Zoran's father was a member of the League of Communists of Yugoslavia (SKJ). Milanović was baptized secretly by his maternal grandmother Marija at the Church of St. Peter and Paul in Zagreb, and given the baptismal name Marijan. He was brought up in the neighbourhoods of Knežija, and after 1970 in Trnje, a communist quarter. He had a brother, Krešimir, who died in 2019. Milanović attended the Center for Management and Judiciary from 1981. Milanović partook in sports, including football, basketball and boxing. He declared himself as a leftist. In 1985, he entered the University of Zagreb to study law, then finished his military service, and returned to study in 1986. There is evidence that Milanović too joined the League of Communists of Yugoslavia in 1985.
After college, Milanović became an intern at the Zagreb Commercial Court, and in 1993 for the Ministry of Foreign Affairs, working under future political rival Ivo Sanader. A year later, he joined an OSCE peacekeeping mission in the Nagorno-Karabakh region, disputed between Armenian natives and Azerbaijan. In 1994, he married his wife Sanja Musić, with whom he has two sons: Ante Jakov, and Marko. Apart from Croatian, he speaks English, French, and Russian.
Milanović is a fan of the Croatian football club Hajduk Split.
Early career
After graduating from university , Milanović started working in the Ministry of Foreign Affairs. He served as Advisor at the Croatian mission to the European Union and NATO in Brussels from 1996 to 1999. During the same year, he joined the SDP. In 1998, he earned his master's degree in European Union law at the Free University Brussels and was an assistant to the Croatian foreign minister for political multilateral affairs in 2003. In June 2007, he was elected president of the SDP, following the death of the long-time party leader and former prime minister Ivica Račan. Under Milanović's leadership the party finished in second place in the 2007 Croatian parliamentary election and was unable to form a majority government. Despite losing the election, he was reelected party leader in 2008. In 2011, Milanović initiated the formation of the Kukuriku Coalition, uniting four centre to centre-left political parties. The coalition won an absolute majority in the 2011 Croatian parliamentary election, with the SDP itself becoming the largest party in the Croatian Parliament. Milanović became Prime Minister on 23 December 2011 after the Parliament approved his cabinet.

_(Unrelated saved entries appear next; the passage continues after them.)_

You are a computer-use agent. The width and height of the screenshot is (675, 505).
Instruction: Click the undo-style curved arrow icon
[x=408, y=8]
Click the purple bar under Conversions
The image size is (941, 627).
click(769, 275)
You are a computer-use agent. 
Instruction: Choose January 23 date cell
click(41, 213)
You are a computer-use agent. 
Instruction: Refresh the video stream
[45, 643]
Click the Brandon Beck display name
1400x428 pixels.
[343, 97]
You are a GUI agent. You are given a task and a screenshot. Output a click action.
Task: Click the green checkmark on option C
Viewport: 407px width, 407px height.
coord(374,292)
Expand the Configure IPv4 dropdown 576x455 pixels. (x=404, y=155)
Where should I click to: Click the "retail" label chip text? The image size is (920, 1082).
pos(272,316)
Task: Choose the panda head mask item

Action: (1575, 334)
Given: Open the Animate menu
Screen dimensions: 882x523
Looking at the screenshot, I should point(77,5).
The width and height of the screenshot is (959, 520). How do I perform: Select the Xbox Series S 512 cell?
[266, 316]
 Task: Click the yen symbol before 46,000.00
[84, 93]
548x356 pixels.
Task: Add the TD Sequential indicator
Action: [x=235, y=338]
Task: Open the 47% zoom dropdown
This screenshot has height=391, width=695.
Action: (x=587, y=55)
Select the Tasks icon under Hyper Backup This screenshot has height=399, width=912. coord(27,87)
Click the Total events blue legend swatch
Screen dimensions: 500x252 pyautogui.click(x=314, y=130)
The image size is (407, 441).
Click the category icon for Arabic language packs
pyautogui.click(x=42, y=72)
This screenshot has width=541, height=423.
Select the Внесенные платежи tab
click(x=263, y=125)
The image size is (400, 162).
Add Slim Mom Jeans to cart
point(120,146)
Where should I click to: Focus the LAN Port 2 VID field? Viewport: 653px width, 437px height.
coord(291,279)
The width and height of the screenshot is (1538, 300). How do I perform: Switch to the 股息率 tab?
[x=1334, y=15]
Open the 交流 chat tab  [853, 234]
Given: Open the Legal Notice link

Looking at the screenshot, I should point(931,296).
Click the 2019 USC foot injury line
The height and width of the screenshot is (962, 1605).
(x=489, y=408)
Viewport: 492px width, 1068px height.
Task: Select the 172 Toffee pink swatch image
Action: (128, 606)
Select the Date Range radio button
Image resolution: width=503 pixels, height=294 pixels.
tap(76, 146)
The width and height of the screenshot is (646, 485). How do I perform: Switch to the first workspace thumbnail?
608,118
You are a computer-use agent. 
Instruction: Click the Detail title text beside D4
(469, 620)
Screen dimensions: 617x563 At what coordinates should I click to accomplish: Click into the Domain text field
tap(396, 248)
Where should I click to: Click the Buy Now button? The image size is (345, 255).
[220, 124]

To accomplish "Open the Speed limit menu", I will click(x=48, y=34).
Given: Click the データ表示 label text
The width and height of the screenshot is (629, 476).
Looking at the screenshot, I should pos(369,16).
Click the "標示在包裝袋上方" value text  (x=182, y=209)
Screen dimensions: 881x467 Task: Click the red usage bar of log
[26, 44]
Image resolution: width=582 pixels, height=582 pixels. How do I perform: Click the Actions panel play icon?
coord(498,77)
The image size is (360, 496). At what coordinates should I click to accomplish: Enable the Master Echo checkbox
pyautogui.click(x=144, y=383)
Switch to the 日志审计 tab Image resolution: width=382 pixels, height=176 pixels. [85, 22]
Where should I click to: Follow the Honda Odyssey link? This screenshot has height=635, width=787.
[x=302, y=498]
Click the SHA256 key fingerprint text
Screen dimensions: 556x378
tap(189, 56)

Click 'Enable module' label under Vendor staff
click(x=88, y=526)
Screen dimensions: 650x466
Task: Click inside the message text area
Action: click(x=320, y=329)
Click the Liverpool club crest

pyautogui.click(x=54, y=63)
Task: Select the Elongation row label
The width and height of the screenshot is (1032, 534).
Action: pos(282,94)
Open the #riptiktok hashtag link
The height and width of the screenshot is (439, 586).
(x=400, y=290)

Prime Minister (2011–2016)
Taking office at the age of 45, Milanović became one of the youngest prime ministers since Croatia's independence. In addition, his cabinet also became the youngest, with an average minister's age of 48. Milanović was reelected as president of the SDP in the 2012 leadership election as the only candidate.
The beginning of his prime ministership was marked by efforts to finalise the ratification process of Croatia's entry into the European Union and by the holding the 2012 Croatian European Union membership referendum. His cabinet introduced changes to the tax code, passed a fiscalisation law and started several large infrastructure projects. After the increase in the value of the Swiss franc, the government announced that all Swiss franc loans would be converted into euros. Milanović supported the expansion of same-sex couples' rights and introduced the Life Partnership Act. After the inconclusive 2015 Croatian parliamentary election and more than two months of negotiations on forming a government, he was ultimately succeeded as prime minister by the nonpartisan technocrat Tihomir Orešković in January 2016.
Post-premiership
After Orešković's government fell, Milanović led the four-party People's Coalition in the 2016 Croatian parliamentary election in September. In the election, his coalition suffered a surprise defeat to the centre-right Croatian Democratic Union and Milanović announced his withdrawal from politics. He then entered the consulting business and worked as an advisor to Albanian prime minister Edi Rama.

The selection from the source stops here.